I am working with an acyclic, directed graph (an ontology) that models
human health and am needing to identify certain diseases (example:
Pneumonia) that are infectious but NOT caused by certain bacteria
(staph or streptococcus). All concepts are Nodes defined as
ObjectConcepts. ObjectConcepts are connected by relationships such as
[ISA], [Pathological_process], [Causative_agent], etc.
The query requires:
a) Identification of all concepts subsumed by the concept Pneumonia as follows:
MATCH p = (a:ObjectConcept{Pneumonia}) <-[:ISA*]- (b:ObjectConcept)
this already returns a number of paths, potentially millions, can you check that with
MATCH p = (a:ObjectConcept{Pneumonia}) <-[:ISA*]- (b:ObjectConcept) return count(*)
b) Identification of all concepts subsumed by Genus Staph and Genus Strep (including the concept Genus Staph and Genus Strep) as follows. Note:
with b MATCH (b) q = (c:ObjectConcept{Strep})<-[:ISA*]-(d:ObjectConcept), h = (e:ObjectConcept{Staph})<-[:ISA*]-(f:ObjectConcept)
this is then the cross product of the paths from "p", "q" and "h", e.g. if all 3 of them return 1000 paths, you're at 1bn paths !!
c) Identify all nodes(p) that do not have a causative agent of Strep (i.e., nodes(q)) or Staph (nodes(h)) as follows:
with b,c,d,e,f MATCH (b),(c),(d),(e),(f) WHERE (b)--()-->(c) OR (b)-->()-->(d) OR (b)-->()-->(e) OR (b)-->()-->(f) RETURN distinct b.Name;
you don't need the WITH or even the MATCH (b),(c),(d),(e),(f)
what connections are there between b and the other nodes ? do you have concrete ones? for the first there is also missing one direction.

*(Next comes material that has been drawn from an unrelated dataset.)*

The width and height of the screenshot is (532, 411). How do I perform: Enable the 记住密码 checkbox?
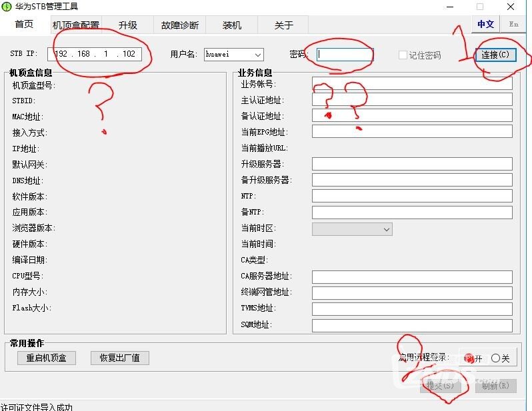tap(403, 55)
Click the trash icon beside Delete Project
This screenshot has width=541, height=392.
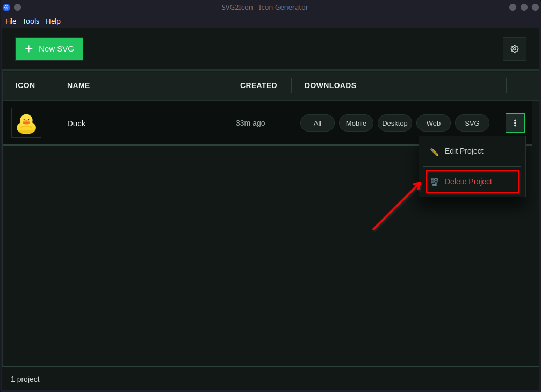click(434, 182)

the where clause can be a problem, in general you want to show that perhaps this query is better reproduced by a UNION of simpler matches
e.g
MATCH (a:ObjectConcept{Pneumonia}) <-[:ISA*]- (b:ObjectConcept)-->()-->(c:ObjectConcept{name:Strep}) RETURN b.name
UNION
MATCH (a:ObjectConcept{Pneumonia}) <-[:ISA*]- (b:ObjectConcept)-->()-->(e:ObjectConcept{name:Staph}) RETURN b.name
UNION
MATCH (a:ObjectConcept{Pneumonia}) <-[:ISA*]- (b:ObjectConcept)-->()-->(d:ObjectConcept)-[:ISA*]->(c:ObjectConcept{name:Strep}) return b.name
UNION
MATCH (a:ObjectConcept{Pneumonia}) <-[:ISA*]- (b:ObjectConcept)-->()-->(d:ObjectConcept)-[:ISA*]->(c:ObjectConcept{name:Staph}) return b.name
another option would be to utilize the shortestPath() function to find one or all shortest path(s) between Pneumonia and the bacteria with certain rel-types and direction.
Perhaps you can share the dataset and the expected result.

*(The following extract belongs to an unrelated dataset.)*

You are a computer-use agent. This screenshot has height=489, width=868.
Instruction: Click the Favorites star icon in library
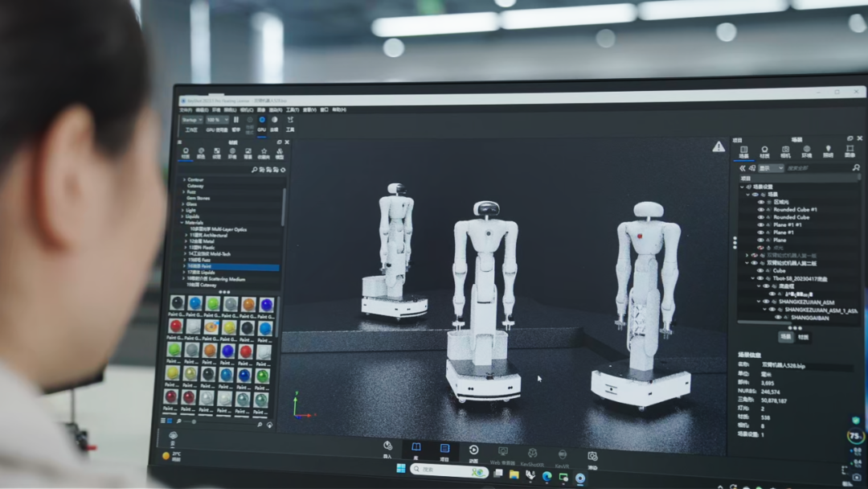click(x=264, y=151)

The query was successfully accomplished using UNION functions as follows:
MATCH p = (a:ObjectConcept{sctid:233604007}) <-[:ISA*]- (b:ObjectConcept),
q = (c:ObjectConcept{sctid:58800005})<-[:ISA*]-(d:ObjectConcept)
WHERE NOT (b)-->()--(c) AND NOT (b)-->()-->(d)
RETURN distinct b
UNION
MATCH p = (a:ObjectConcept{sctid:233604007}) <-[:ISA*]- (b:ObjectConcept),
t = (e:ObjectConcept{sctid:65119002}) <-[:ISA*]- (f:ObjectConcept)
WHERE NOT (b)-->()-->(e) AND NOT (b)-->()-->(f)
RETURN distinct b
The query runs in sub 20 seconds vs. 20 minutes by reducing the cardinality of the objects being queried.